Sur la Syrie il y a des différences d’approche mais M. Sergueï Lavrov a eu raison de dire que sur l’objectif, qui est de trouver une solution pacifique, nous sommes parfaitement d’accord. Après, il s’agit non seulement d’être d’accord sur l’objectif mais de trouver des méthodes pour pouvoir le plus vite possible aller vers cette solution politique.

Q - Monsieur Lavrov, vous avez parlé avec le ministre des affaires étrangères français du rapport d’hier. Selon vous, ce rapport est-il crédible ?

Q - Monsieur Fabius, il semble que les États-Unis ont adouci ces derniers jours leur position mais la France poursuit son approche sévère du maintien de la crise syrienne. Peut-on parler de désaccord entre les pays occidentaux ?

R - Sur la question précédente, celle du rapport des experts de l’ONU, il me semble que ce rapport est accablant, comme l’a dit M. Ban Ki-moon, et quand on examine à la fois l’importance du gaz sarin utilisé, les vecteurs qui ont été utilisés, les techniques que cela demande, et d’autres aspects encore, il n’y a aucun doute que le régime est à l’origine de ce massacre du 21 août.

Maintenant sur la question qui vient d’être posée. La France est une puissance de paix. Je veux rappeler que, lorsqu’il y a eu la guerre en Irak, les services de renseignement français, qui nous ont dit depuis le début que les massacres du 21 août étaient des massacres chimiques et que c’était le régime qui en était à l’origine, ces mêmes services français avaient dit - et ils avaient déjà raison - qu’il n’y avait pas d’arme de destruction massive en Irak. C’est à partir de leur information que le président Chirac et nous-même, dans l’opposition, avons déclaré qu’il ne fallait pas aller en Irak.

De la même façon, je veux rappeler qu’une des premières décisions du président Hollande a été de retirer les troupes d’Afghanistan. Pas besoin d’autre démonstration pour dire que nous sommes très attachés à la paix et que la France est une puissance de paix.
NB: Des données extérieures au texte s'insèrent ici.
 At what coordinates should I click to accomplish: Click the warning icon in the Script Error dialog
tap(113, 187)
En même temps, si on veut obtenir la paix, il faut faire preuve d’une certaine forme de fermeté dans la question syrienne à l’issue du massacre chimique du 21 août, dont le rapport des Nations unies dit qu’il n’a pas de précédent depuis 1988. Nous avons dit avec d’autres qu’il fallait absolument procéder par dissuasion si on ne voulait pas que le régime utilise de nouveau ces armes chimiques, qui sont interdites, contre son peuple et peut-être même contre ses voisins. Nous considérons que cette fermeté a été utile. Il y a eu aussi l’initiative russe à laquelle je veux rendre hommage puisque à partir de cette fermeté et de l’initiative russe, le régime syrien a accepté de liquider les armes chimiques. C’est un changement considérable.

Le 2 septembre, M. Bachar Al-Assad disait dans une interview au Figaro : « nous n’avons jamais dit posséder des armes chimiques ». Et le 7 septembre, son ministre des affaires étrangères disait : « nous sommes prêts à dire où se trouvent les armes chimiques et arrêter leur production ». Vous voyez donc qu’en cinq jours les choses ont changé. Ce qui montre bien que, fermeté d’une part et initiative russe d’autre, part, ont été extrêmement utiles.
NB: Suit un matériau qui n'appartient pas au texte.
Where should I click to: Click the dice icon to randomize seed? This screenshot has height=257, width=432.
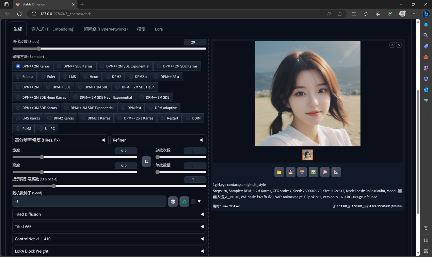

Nous en sommes là, la Syrie s’est engagée à adhérer à la convention qui interdit les armes chimiques. Des mesures seront prises par les organisations compétentes. Il va y avoir la résolution du Conseil de Sécurité et puis tout cela va devoir se mettre en place. Nous restons très vigilants, non pas va-t-en-guerre mais vigilants, parce que c’est la fermeté et l’initiative russe qui ont permis que la Syrie change sa position et qui permettront demain que les engagements pris soient respectés."